— DOCUMENT SEGMENT —
It’s Mother’s Day. And it’s my first Mother’s Day without a mother.

Generally I would have spent the week leading up to today scouring the shops for pretty things; sparkly things with glitter, glittery things with sparkles.

My mum died last summer, a few days before her birthday. I still have the sparkly flip-flops I didn’t get to give her, wrapped up.

We’re the same size so maybe at some point, if I ever need a pair of sparkly flip flops myself, I might unwrap them.

I hope you can see from the photo above that she was beautiful. The twinkle in her eye is clearly discernible.

She didn’t actually need added sparkle.

She was a good looking woman all her life and she enjoyed looking good. If that meant spending the family allowance in Biba, taking  ‘diet pills’ (for which read amphetamines) and brushing her teeth with hydrogen peroxide, that’s what she’d do.

She was totally confident in her attractiveness and used it wherever she thought it might play to her advantage.

Growing up, I was aware that she was different from other mothers.

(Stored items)
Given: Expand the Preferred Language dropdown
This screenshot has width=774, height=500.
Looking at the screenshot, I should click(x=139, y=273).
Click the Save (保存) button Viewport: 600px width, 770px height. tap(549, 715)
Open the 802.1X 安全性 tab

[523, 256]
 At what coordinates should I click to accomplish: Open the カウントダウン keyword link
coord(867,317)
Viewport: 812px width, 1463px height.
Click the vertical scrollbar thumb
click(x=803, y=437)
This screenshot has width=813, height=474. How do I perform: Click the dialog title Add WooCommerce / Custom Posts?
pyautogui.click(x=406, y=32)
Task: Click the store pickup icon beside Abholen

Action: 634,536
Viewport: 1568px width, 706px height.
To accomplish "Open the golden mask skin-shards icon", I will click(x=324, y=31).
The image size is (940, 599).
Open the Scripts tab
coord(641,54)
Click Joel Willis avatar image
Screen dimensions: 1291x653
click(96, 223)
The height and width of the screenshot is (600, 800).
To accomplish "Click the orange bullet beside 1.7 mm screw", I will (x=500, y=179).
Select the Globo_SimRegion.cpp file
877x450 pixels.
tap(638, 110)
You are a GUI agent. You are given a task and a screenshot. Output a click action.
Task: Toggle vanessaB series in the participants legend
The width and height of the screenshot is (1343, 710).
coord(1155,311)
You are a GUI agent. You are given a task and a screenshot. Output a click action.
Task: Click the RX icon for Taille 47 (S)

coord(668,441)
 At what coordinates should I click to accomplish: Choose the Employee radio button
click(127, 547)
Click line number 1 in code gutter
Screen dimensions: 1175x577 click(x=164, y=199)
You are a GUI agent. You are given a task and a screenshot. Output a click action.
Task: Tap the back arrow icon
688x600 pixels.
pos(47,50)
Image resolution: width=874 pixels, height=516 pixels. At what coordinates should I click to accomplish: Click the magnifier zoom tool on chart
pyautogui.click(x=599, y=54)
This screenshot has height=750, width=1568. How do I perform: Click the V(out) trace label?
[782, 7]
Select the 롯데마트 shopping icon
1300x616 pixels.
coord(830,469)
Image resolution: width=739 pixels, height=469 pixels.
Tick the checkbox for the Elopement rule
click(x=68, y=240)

— REQUIRED ACTION 1 —
In the Mother's Day essay, when did the writer's mum die?
— REQUIRED ACTION 2 —
Please pick up the Mother's Day essay after its last sentence and carry it on.

— RESPONSE BOX 1 —
Last summer, a few days before her birthday.

— RESPONSE BOX 2 —
Most of my friends’ mothers didn’t work. None of my friends’ mothers picked them up from school in hot pants and false eyelashes.

When I was eighteen, she took me to Cyprus to get over the stress of A levels.

We sunbathed together (she was an expert), drank cocktails around the pool (again, she was an expert) and socialised with the family who ran the little hotel we stayed at.

One evening, I agreed to let one of the waiters show me the night life. (I know, right.)

When I’d seen enough of it, I returned to the hotel and was surprised to find our room key still on its hook in reception. At 3am.

I lay on my bed in the heat, wide awake, wondering what had become of her.

At 5am, the door opened. She tiptoed in.

“What the bloody hell time do you call this?!” I shrieked. “I’ve been worried sick!”

God alone knows where she’d been, but she’d clearly had a good time.

Having a good time was a key part of her skill set. There wasn’t a single occasion I didn’t look forward to seeing her.

And she’d have a good time even when the odds were stacked against her.

She suffered from chronic asthma. The NHS had kitted her out with inhalers, nebulisers and an emergency kit to be carried at all times.

In 2016, she and I flew to Jersey for a weekend to attend a wedding.

After we’d settled into our accommodation, we went shopping. She bought five pairs of shoes in the sale at Beghin’s. But the shopping took it out of her and she’d become breathless.

Naturally, she’d left the emergency travel kit at home.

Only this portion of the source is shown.